§ **Your objective**: Precisely the lines from the one with "The image size is (1267, 621)." through the end of the data, both included, must make up the response, each restated word for word.

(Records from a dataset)

————————

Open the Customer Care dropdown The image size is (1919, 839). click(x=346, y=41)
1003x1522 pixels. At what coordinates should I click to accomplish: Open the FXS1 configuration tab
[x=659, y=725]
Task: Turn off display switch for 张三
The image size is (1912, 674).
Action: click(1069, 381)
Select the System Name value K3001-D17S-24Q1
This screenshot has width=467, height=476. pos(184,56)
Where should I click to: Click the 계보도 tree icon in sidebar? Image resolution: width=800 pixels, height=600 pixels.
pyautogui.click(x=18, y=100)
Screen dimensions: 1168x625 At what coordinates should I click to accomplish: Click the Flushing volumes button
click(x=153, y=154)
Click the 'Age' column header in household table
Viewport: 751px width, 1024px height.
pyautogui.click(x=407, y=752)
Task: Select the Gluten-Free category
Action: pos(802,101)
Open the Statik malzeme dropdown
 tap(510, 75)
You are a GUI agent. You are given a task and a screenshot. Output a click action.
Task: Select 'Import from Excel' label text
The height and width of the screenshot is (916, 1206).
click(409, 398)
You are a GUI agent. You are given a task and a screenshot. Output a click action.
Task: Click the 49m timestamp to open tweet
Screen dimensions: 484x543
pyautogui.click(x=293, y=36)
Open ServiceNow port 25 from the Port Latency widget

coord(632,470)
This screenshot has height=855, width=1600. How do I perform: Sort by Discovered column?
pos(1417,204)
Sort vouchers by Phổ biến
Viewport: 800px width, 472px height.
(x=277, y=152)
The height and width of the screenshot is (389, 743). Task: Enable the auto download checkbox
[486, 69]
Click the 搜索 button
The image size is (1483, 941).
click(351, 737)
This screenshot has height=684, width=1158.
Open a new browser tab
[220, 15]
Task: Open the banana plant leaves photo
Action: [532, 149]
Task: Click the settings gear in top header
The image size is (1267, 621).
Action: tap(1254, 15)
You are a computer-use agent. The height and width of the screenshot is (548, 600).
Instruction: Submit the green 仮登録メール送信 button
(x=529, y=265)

————————

§ **Output of the task**:
The image size is (1267, 621).
Action: tap(1254, 15)
You are a computer-use agent. The height and width of the screenshot is (548, 600).
Instruction: Submit the green 仮登録メール送信 button
(x=529, y=265)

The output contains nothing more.